Erythrocyte invasion is a complex process involving multiple interactions between Plasmodium merozoites and host erythrocytes. Unlike P. falciparum, which can use multiple erythrocyte receptors for invasion and has merozoite proteins with overlapping and redundant receptor-binding functions, invasion of human erythrocytes by P. vivax merozoites primarily relies on the interaction between the P. vivax Duffy Binding Protein (PvDBP) and the erythrocyte Duffy antigen receptor for chemokines (DARC). Consequently, PvDBP is considered a promising candidate for a P. vivax malaria vaccine. However, recently, a growing body of studies (including ours), have reported PCR-positive vivax malaria cases in Duffy-negative individuals around the world, specifically across Africa and South America. These novel observations highlight the emerging issue of P. vivax infection in Duffy-negative populations, which questions the essential role of the PvDBP-DARC interaction and raises the possibility of alternative invasion mechanism(s) with implications for the design of blood-stage vaccines for P. vivax malaria.

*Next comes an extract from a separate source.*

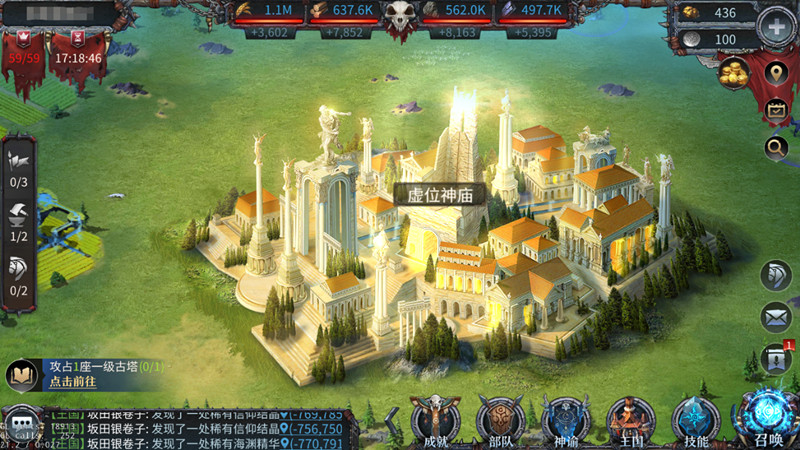Tap the glowing 召唤 summon button
Image resolution: width=800 pixels, height=450 pixels.
765,416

The VIPeRs project aims to identify P. vivax ligands involved in host cell invasion and understand how P. vivax has gained the capacity to infect reticulocytes from Duffy-negative individuals. Our strategy will be based on a 2-step approach by taking full advantage of next-generation sequencing and functional biological analysis (including in vitro invasion assays and infection in humanized mice) and by availing our access to P. vivax isolates from both Duffy-negative and Duffy-positive vivax malaria patients in Madagascar. This strategy should overcome the main weakness of previous investigations by exploring and characterizing the full repertoire of parasite ligands involved in invasion of human reticulocytes in Malagasy malaria endemic settings where two human populations with distinct Duffy blood group phenotypes (Duffy-negative and Duffy-positive) are frequently exposed to P. vivax. The main objectives of this project are as follows:
- Uncover the molecular basis for the ability of vivax to infect reticulocytes from Duffy-positive and Duffy-negative individuals by identifying and defining the role of parasite ligands (including erythrocyte binding proteins (PvEBPs) and reticulocyte binding proteins (PvRBPs)) in mediating invasion.
- Explore the feasibility of targeting combinations of vivax invasion related proteins with antibodies to block invasion with high efficiency.